-- start ENTRIES --

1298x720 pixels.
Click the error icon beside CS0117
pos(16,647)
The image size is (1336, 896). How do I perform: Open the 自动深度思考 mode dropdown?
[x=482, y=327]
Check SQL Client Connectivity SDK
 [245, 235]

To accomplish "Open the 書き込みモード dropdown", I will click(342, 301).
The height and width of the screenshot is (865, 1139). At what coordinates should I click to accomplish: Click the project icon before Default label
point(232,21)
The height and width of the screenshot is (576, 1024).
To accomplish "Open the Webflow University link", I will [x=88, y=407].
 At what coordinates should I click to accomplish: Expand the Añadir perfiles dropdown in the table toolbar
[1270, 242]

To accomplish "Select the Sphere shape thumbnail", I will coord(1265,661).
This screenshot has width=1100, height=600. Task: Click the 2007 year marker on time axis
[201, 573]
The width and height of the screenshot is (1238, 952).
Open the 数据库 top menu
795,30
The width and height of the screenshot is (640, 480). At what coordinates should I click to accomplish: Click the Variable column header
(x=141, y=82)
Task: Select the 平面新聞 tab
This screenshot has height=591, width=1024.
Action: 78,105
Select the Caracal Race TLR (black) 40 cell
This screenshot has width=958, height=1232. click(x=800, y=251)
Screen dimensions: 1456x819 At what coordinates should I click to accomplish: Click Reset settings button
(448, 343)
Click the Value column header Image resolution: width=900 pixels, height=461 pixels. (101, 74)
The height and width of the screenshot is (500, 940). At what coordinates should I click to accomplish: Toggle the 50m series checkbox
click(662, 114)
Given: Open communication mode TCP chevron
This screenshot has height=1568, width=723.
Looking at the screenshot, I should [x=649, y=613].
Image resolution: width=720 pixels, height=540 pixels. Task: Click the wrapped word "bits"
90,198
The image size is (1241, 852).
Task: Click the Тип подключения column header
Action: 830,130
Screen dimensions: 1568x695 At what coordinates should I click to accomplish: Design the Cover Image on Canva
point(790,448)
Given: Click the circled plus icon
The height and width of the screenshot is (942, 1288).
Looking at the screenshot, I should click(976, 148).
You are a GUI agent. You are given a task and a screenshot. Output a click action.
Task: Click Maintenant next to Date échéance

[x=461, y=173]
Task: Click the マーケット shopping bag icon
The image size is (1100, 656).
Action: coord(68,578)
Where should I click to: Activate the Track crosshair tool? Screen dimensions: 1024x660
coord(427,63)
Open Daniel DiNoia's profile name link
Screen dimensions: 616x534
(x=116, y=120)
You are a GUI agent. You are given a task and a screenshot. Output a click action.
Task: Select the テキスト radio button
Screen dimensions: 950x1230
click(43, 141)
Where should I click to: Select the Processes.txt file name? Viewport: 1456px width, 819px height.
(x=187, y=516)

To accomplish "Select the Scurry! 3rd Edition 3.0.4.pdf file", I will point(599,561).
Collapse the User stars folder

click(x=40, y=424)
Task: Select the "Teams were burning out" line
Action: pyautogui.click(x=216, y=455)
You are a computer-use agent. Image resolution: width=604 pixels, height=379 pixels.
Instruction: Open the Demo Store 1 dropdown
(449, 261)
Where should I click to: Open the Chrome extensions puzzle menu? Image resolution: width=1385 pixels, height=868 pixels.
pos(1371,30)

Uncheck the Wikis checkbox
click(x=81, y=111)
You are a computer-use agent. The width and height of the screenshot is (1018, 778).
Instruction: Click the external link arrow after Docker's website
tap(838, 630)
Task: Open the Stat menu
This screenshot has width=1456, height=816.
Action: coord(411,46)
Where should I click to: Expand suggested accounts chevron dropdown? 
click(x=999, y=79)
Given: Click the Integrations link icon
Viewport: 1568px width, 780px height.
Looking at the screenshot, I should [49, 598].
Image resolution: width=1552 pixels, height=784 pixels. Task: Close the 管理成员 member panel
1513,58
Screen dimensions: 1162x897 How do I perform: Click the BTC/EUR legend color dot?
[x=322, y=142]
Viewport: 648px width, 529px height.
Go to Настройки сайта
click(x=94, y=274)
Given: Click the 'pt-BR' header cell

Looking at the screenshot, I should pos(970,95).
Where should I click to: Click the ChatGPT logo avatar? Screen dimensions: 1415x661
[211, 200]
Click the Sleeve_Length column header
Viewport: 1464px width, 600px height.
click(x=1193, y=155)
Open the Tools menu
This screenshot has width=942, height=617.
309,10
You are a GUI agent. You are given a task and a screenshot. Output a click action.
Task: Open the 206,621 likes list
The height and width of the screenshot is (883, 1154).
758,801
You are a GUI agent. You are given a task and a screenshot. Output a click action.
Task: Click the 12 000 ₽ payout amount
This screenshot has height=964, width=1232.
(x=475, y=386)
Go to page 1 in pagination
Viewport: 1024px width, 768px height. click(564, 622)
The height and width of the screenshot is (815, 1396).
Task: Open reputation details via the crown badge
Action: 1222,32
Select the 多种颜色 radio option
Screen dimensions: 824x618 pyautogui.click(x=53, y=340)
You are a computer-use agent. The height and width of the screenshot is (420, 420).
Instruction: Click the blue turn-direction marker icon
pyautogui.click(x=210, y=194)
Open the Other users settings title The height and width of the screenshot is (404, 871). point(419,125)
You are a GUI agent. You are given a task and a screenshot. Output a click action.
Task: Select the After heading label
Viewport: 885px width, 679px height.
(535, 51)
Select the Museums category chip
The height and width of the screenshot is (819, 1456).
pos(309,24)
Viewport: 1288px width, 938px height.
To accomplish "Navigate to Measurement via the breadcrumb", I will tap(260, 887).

-- end ENTRIES --

▸ **WORK TO COMPLETE**:
Reproduce the lines of the listing above verbatim, starting at the line that contains "Task: Open the Stat menu" and ending after the line that contains "Looking at the screenshot, I should [49, 598].".

▸ **COMPLETED EXERCISE**:
Task: Open the Stat menu
This screenshot has width=1456, height=816.
Action: coord(411,46)
Where should I click to: Expand suggested accounts chevron dropdown? 
click(x=999, y=79)
Given: Click the Integrations link icon
Viewport: 1568px width, 780px height.
Looking at the screenshot, I should [49, 598].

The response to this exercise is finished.